The Virgin Prince's War Journal

The grim and gritty side of things. If everyone had a soundtrack to their lives, mine would be the best.

Monday, January 19, 2004

George W. Bush: A.D.D. President

Friends and Foes,

Too long has it been since I've written. Too long since the gelatinous orbs in your skulls took in the vision of fresh, new literary finery. Too long since your minds were reminded once more of my absolute magnificence. Suffer the blandness of your peon-minds no longer, the Virgin Prince has returned!

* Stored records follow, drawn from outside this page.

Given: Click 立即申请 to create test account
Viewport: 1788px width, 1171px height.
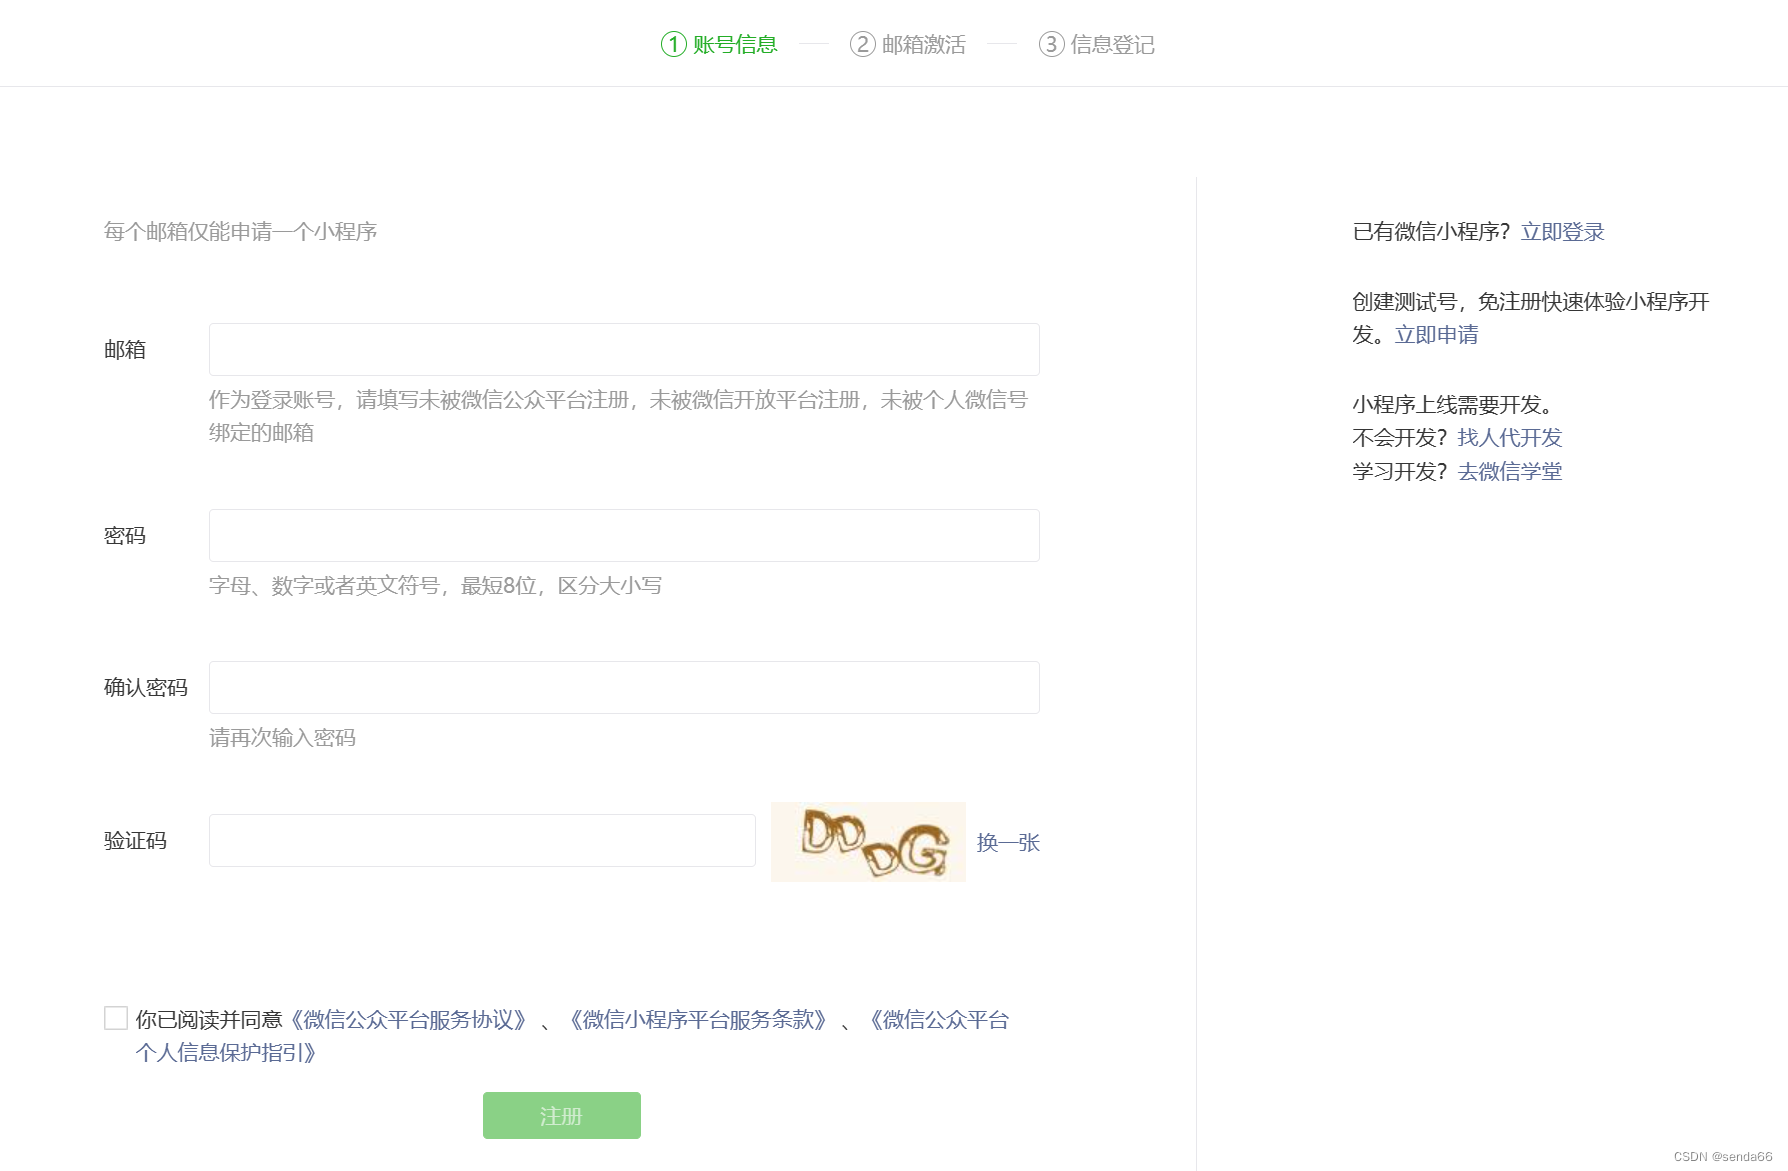Looking at the screenshot, I should click(x=1437, y=335).
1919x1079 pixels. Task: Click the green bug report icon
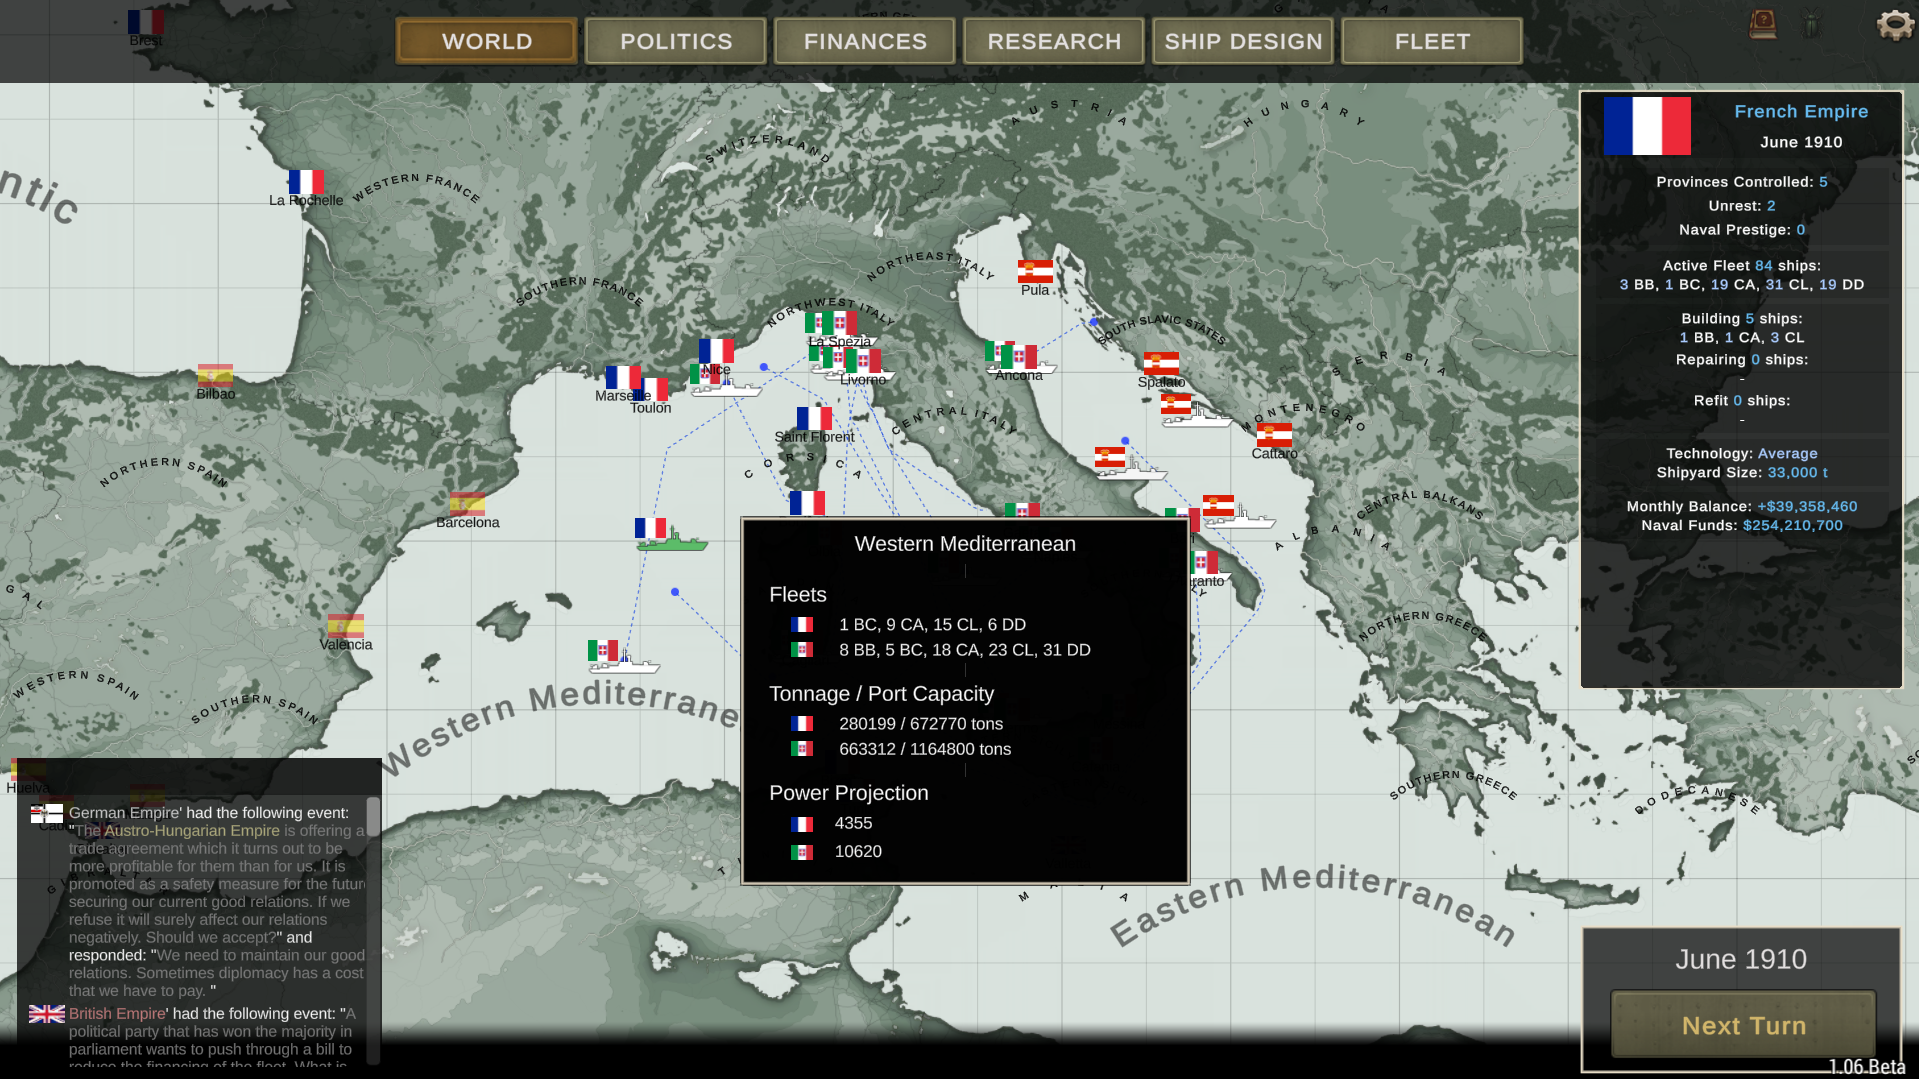coord(1812,25)
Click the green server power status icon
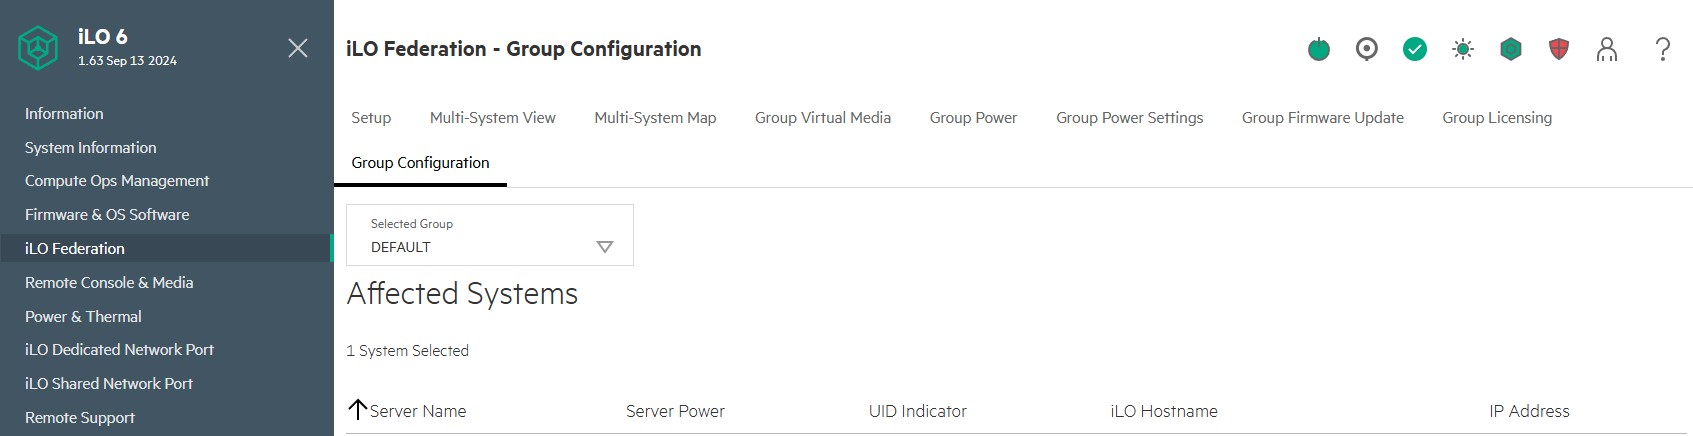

I've been ridiculously busy with work, crime-fighting, and vampire hunting, not to mention a few bouts of ceremonial combat in the underground mud-pits of the jade women, the warrior people that live in the center of the Earth. Three fierce female warriors I had to face, so that they might complete the ritual of attaining womanhood. Indeed, at times during the grappling match, it felt that I myself had likewise achieved manhood. Though I held my own, the fighters initially overwhelmed me with an attack I had never seen before, "the camel-toe-stomp". Indeed, the girls were well-trained, I very nearly submitted. After nearly passing out from lack of oxygen, I quickly adapted, and repelled the comely lasses once more. Strange that they should know what camels are, down deep within the center of the Earth.

A recent phone conversation with Rush Girl reminded me of my annoyance with Bush. Now that we've successfully landed two rovers on Mars, suddenly the prez wants to build a base on the moon and send people to Mars, this within 15 years. NASA has been saying we're at least 30 years from going to Mars, but what would they know? Conversely, it's well known that everyone that gets a cushy position in the National Guard is well-trained in astrophysics, with extra lessons given to those that abandon their posts. And in order to properly run an oil company into the ground, one must first have a complete knowledge of our current technological ability.

And where will the money come from for this ridiculously large project? Never fear, Bush has it all planned out. The cost will of course be paid by the middle and lower class families of our fair nation, thanks to extra taxation. But fear not, the upper class will do it's part as well, no doubt providing future well-paid NASA staff and astronauts, courtesy of their expensively, and therefore better, educated children.

The saddest thing of all is that NASA has pulled the plug on the Hubble telescope, probably our greatest achievement in space in recent years, due to El Presidente's mandate. Though it continues to function properly and still maintains great potential, the Hubble will be allowed to turn into space-junk and drift off, so that we can focus instead on the fantastic trip to Mars. I hope they make sure to pad the ship with garlic for protection against space-vampires and rainbow-tracking software for finding pots of gold. The crew will have to be the best of the best, namely Papa Smurf, Frankenstein, Strawberry Shortcake, the Little Prince, and Falcor, the luck-dragon. Gee, I sure hope they don't lose any teeth during the voyage, that'd be a long way for the tooth-fairy to travel.

At least Hubble is a reality.

Of course, this is the problem with a president that has the mental development of an 8 year old boy. An 8 year old boy with a coke habit. We send a few rovers to Mars and suddenly Bush realizes that space is cool, having already outgrown his collection of Yu-Gi-Oh cards. "We're gonna build a space station on the moon and go to Mars!" he proudly exclaims. If we'd found a new dinosaur fossil instead, I have no doubt that Bush would have promised us Jurassic Park in 15 years. Oh well, all that's left to do is wait for Bush to get bored and move back to an interest in cowboys, or Pokémon.

As Johnny Cash said, “There’s a silver lining behind every cloud.” I have glorious news as well! William Shatner is coming out with another album. Thank god! It’s about time. Those Priceline commercials have been off the air for some time now, and the only recent song on a cd is his “Still In Love” song with Ben Folds. Wait, I take that back. There’s also “Miss United States” from the Miss Congeniality soundtrack. But prior to that, we hadn’t heard from him since “The Transformed Man”, and woefully, that is out of print.

The new album was produced by Ben Folds of course, who likewise was on the Priceline commercials with old Bill. The album will also feature guest appearances, including Kris Kristofferson and Henry Rollins. Perhaps, with a little luck, when this album comes out later this year, it’ll prompt a rerelease of “The Transformed Man”. A man can hope. I have my happy thought!

All this, plus an upcoming Batman movie that WON’T be horribly destroyed by Joel Schumacher and his homosexual fantasies. Well I’d better get going, there’s a burrito shop out there that needs patrolling, but I’ll be back tomorrow, and with tales of grand, new adventures! Try not to go incontinent as you wait until then.